*Problem requirements*
Print exactly, and only, the lines running from the line containing "Given: Open the 包含 condition dropdown" through the end of the records below.

*Data*
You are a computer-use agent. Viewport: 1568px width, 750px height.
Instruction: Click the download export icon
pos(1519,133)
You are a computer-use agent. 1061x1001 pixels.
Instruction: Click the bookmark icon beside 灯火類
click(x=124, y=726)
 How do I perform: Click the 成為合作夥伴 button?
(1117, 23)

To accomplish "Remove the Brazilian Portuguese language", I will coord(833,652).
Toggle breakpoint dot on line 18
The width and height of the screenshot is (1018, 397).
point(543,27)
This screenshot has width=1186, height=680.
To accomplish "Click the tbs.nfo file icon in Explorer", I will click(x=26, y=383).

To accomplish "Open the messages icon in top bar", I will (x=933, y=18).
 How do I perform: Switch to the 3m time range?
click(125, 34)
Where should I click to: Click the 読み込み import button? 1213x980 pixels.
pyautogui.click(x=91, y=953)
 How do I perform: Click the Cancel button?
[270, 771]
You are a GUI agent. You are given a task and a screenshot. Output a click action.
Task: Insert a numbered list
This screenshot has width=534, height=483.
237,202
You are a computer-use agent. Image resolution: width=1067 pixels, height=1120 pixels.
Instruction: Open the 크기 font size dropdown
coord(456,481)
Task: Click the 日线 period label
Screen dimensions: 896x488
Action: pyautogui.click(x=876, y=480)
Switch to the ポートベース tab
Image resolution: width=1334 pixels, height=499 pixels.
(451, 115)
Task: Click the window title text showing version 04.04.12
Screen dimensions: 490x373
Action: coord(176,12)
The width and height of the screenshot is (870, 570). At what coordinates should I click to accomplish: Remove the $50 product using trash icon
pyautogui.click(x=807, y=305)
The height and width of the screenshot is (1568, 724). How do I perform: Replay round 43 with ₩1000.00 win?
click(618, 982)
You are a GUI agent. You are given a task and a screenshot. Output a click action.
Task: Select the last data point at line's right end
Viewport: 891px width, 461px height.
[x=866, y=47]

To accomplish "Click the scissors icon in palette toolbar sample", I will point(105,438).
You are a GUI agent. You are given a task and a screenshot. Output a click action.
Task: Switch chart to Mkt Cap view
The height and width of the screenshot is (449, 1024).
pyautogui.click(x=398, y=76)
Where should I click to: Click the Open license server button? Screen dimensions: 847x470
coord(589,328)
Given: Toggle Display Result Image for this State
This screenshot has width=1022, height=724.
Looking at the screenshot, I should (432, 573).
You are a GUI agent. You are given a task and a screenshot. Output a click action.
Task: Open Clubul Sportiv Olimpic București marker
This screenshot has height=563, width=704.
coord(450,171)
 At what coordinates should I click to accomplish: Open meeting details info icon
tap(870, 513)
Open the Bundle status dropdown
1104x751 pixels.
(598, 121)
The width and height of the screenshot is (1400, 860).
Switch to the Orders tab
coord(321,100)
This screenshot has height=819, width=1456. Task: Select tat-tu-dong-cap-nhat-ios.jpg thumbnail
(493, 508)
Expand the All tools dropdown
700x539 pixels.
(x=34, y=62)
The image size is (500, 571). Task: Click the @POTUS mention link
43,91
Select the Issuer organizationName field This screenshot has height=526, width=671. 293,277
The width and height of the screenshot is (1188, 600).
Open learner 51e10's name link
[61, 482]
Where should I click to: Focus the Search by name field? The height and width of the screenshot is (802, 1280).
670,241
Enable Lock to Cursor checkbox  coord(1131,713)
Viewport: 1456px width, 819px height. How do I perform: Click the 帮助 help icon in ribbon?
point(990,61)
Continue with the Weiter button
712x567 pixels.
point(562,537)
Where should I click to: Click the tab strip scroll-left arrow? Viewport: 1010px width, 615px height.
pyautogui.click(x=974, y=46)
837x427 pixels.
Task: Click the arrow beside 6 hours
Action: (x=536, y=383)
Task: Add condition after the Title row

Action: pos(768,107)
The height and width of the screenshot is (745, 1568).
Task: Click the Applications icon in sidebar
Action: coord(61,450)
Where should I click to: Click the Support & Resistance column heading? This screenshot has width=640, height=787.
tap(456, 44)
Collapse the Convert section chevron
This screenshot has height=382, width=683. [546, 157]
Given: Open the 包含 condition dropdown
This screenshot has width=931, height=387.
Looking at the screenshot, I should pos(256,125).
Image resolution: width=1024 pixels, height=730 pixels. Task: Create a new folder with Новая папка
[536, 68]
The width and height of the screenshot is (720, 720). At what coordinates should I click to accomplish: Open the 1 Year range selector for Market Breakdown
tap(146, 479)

*Problem solution*
Given: Open the 包含 condition dropdown
This screenshot has width=931, height=387.
Looking at the screenshot, I should pos(256,125).
Image resolution: width=1024 pixels, height=730 pixels. Task: Create a new folder with Новая папка
[536, 68]
The width and height of the screenshot is (720, 720). At what coordinates should I click to accomplish: Open the 1 Year range selector for Market Breakdown
tap(146, 479)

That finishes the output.